Informações, análises e comentários do jornalista
José Luiz Bittencourt sobre política, cultura e economia

24 abr

Caiado foi para o Fórum de Governadores, em Brasília, esperando o anúncio do plano de socorro financeiro aos Estados, como prometido pelo ministro Paulo Guedes, porém… mais uma vez deu em nada

O governador Ronaldo Caiado é incansável. Quer dizer: ele não se cansa de levar dribles do ministro da Economia Paulo Guedes, que desde a eleição do ano passado vem prometendo a ele um socorro financeiro a Goiás que nunca mostra o menor sinal de que pode vir a acontecer.

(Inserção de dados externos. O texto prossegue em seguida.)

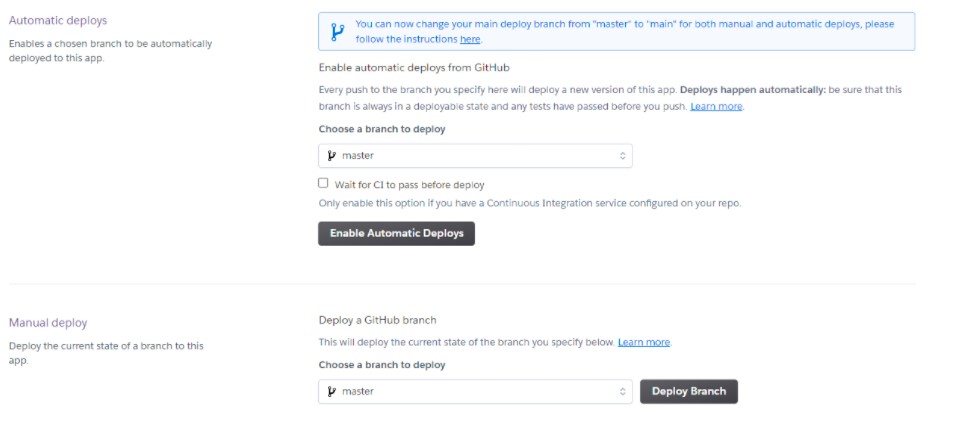This screenshot has width=958, height=437.
Task: Click the Manual deploy section heading
Action: pyautogui.click(x=48, y=323)
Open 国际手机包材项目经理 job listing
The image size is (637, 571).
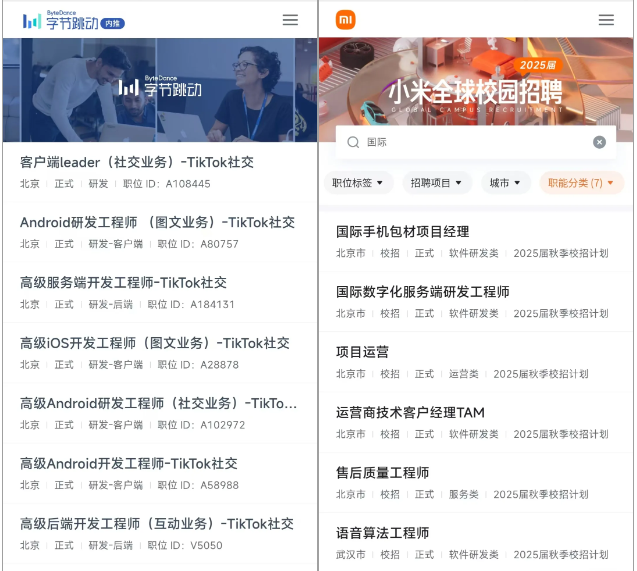(476, 242)
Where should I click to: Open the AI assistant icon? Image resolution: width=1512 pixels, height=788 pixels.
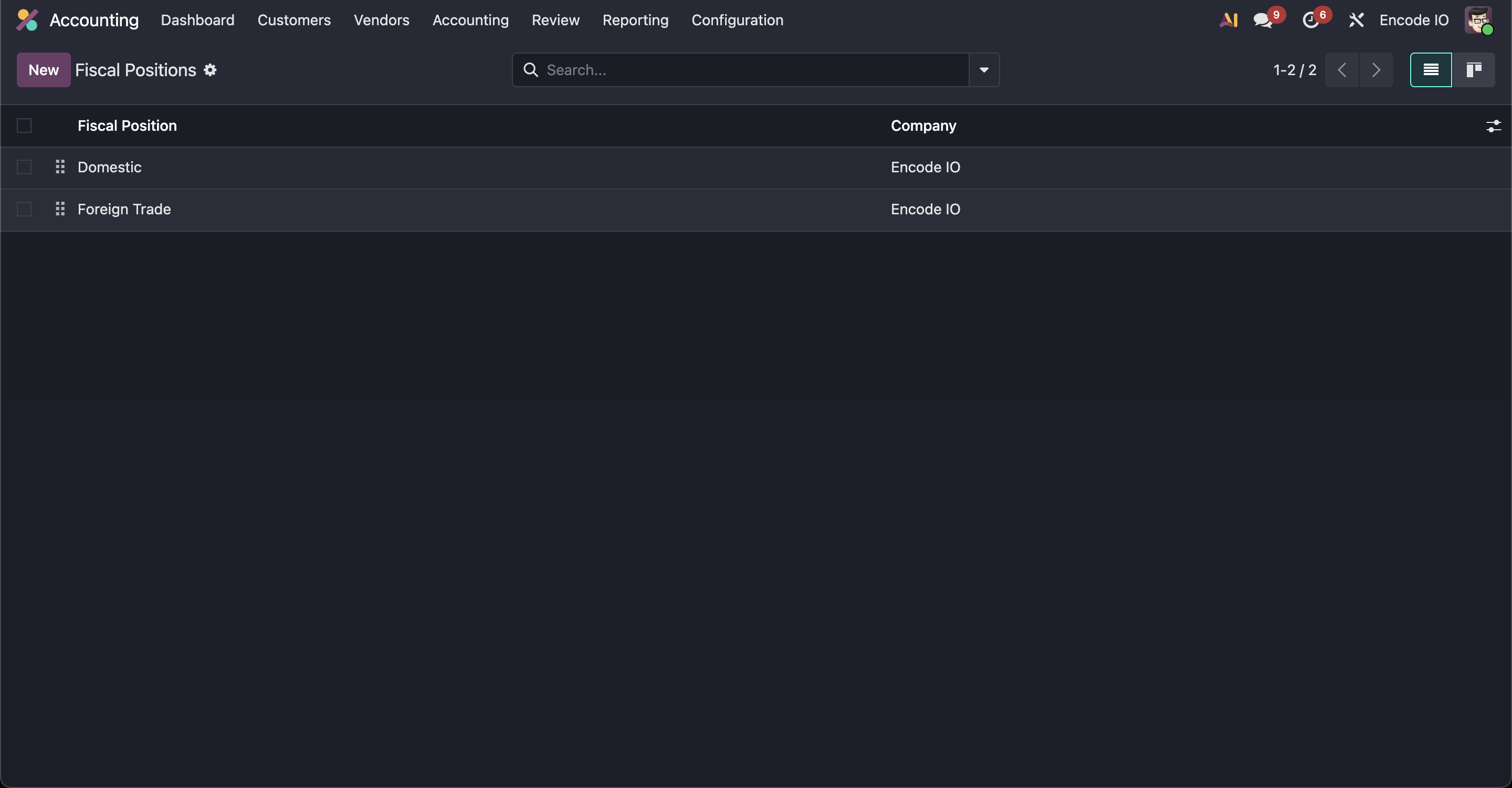click(1228, 20)
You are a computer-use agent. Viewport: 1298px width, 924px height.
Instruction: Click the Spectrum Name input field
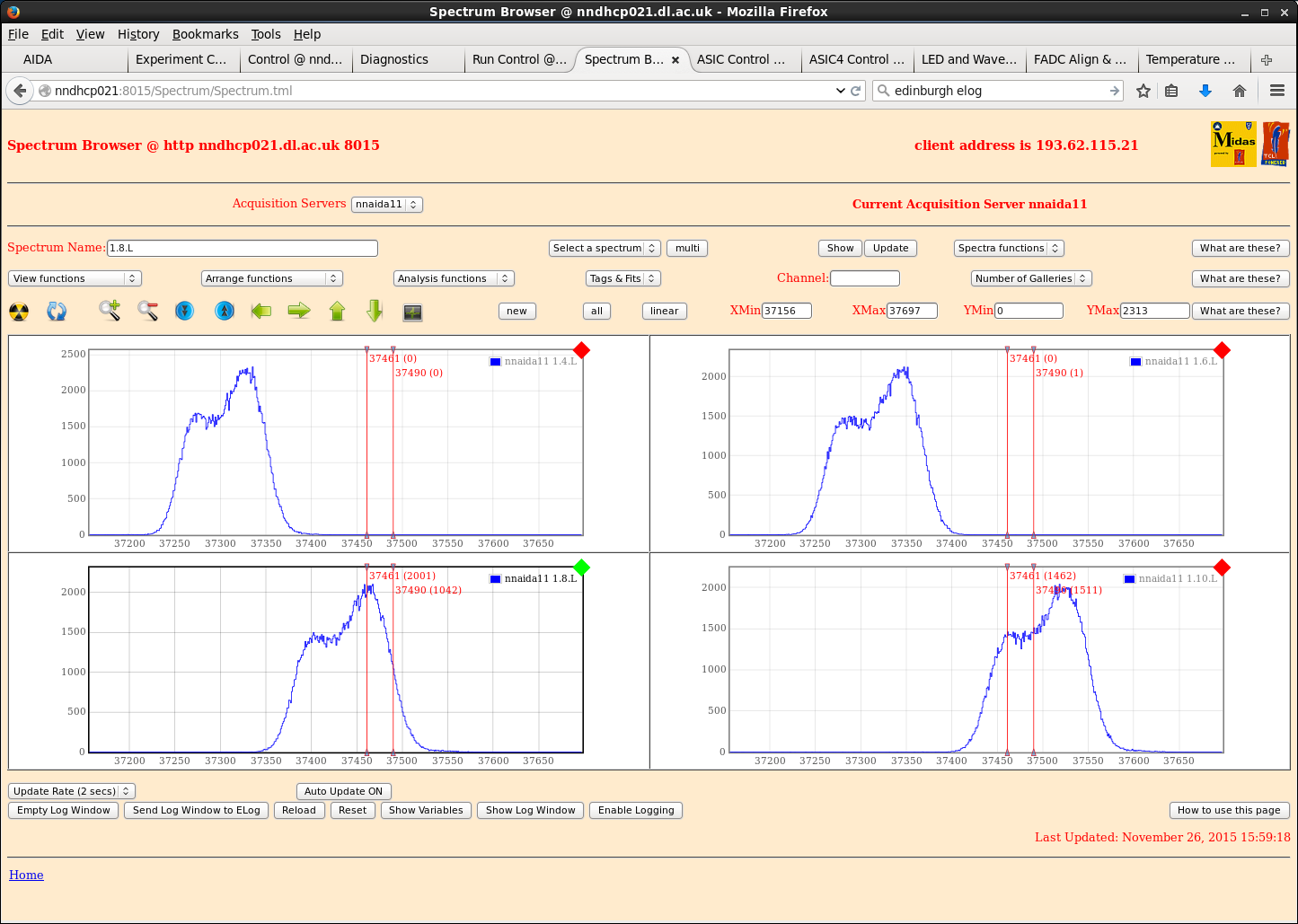(242, 248)
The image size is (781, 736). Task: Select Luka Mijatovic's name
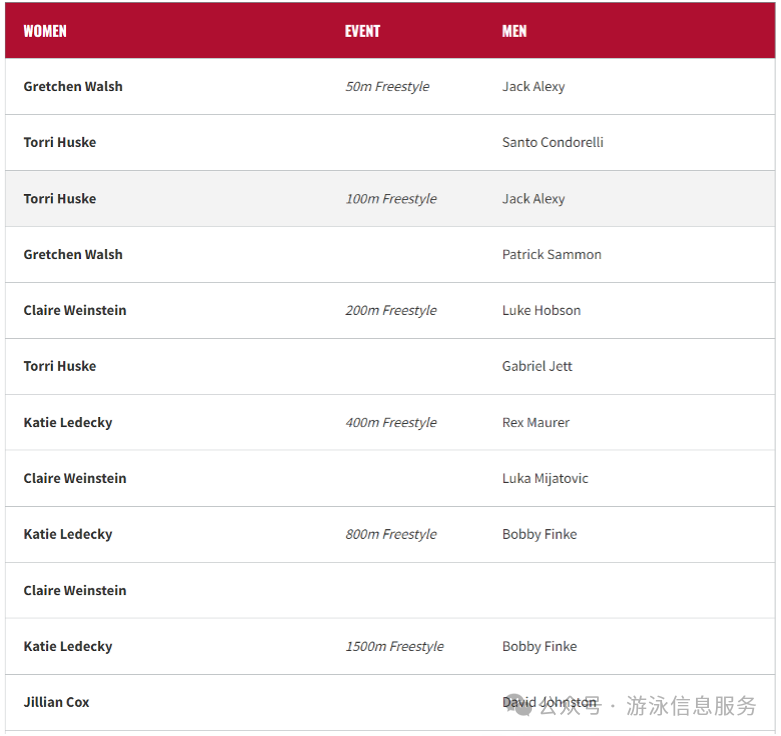[545, 479]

Nesta semana, mais uma vez, Caiado embarcou esperançoso para Brasília, esperando ouvir o que seria música para os seus ouvidos: o anúncio do Plano de Equilíbrio Financeiro, nome pomposo do programa prometido por Guedes e que consistiria em algum tipo de afrouxamento de regras para que os Estados possam contrair empréstimos ou então receber alguma antecipação por conta de leilões futuros do pré-sal cuja arrecadação, em parte, deverá caber às unidades federativas.

 

Caiado participou de mais um Fórum de Governadores, que tem a serventia de servir de tribuna para a choradeira dos governadores, todos sonhando com apoio financeiro de Brasília, alguns já em situação de desespero – entre esses últimos, Caiado. O goiano já está entrando no oitavo mês desde que foi eleito, repetindo quase todo dia que está na expectativa de um milagre que o governo federal prometeu (Paulo Guedes disse várias vezes a ele que tinha interesse em amparar Goiás), só que nunca deu passo além das palavras. É uma realidade: todas as equipes econômicas de todos os presidentes, de Fernando Henrique Cardoso para cá, têm a maior ojeriza quanto a liberar recursos para os Estados, cientes de que estariam alimentando a gastança e a irresponsabilidade fiscal, já que dinheiro fácil corresponderia ao mesmo que estimular os governadores a não fazer o dever de casa e a não tomar medidas impopulares de contenção de gastos.

 

Paulo Guedes também foi ao convescote. E falou muito, mas não tocou no tal Plano de Equilíbrio Financeiro, deixando a ansiosa plateia embasbacada em um primeiro momento, decepcionada no fim do encontro. Saíram todos frustrados, inclusive Caiado, o mais apaixonado defensor da abertura das burras do governo federal para os Estados. Sem saber o que fazer, restou ao governador bajular o ministro e propagandear apoio à reforma da previdência, que, para ser aprovada pelo Congresso, depende de algo que os chefes dos Executivos estaduais não têm a oferecer: os votos dos deputados e senadores. Isso, aliás, quem repetiu ao presidente Jair Bolsonaro, dias atrás, foi um dos maiores aliados que Caiado teve na sua eleição, o deputado federal José Nelto. Em uma audiência no Palácio do Planalto, Nelto não só garantiu ao capitão que nenhum governador tem força para mobilizar votos dos congressistas e ainda foi mais longe: aconselhou Bolsonaro a não ajudar os governadores, que precisam é mostrar serviço e tomar iniciativas dentro da sua própria esfera de competência para resolver os seus problemas.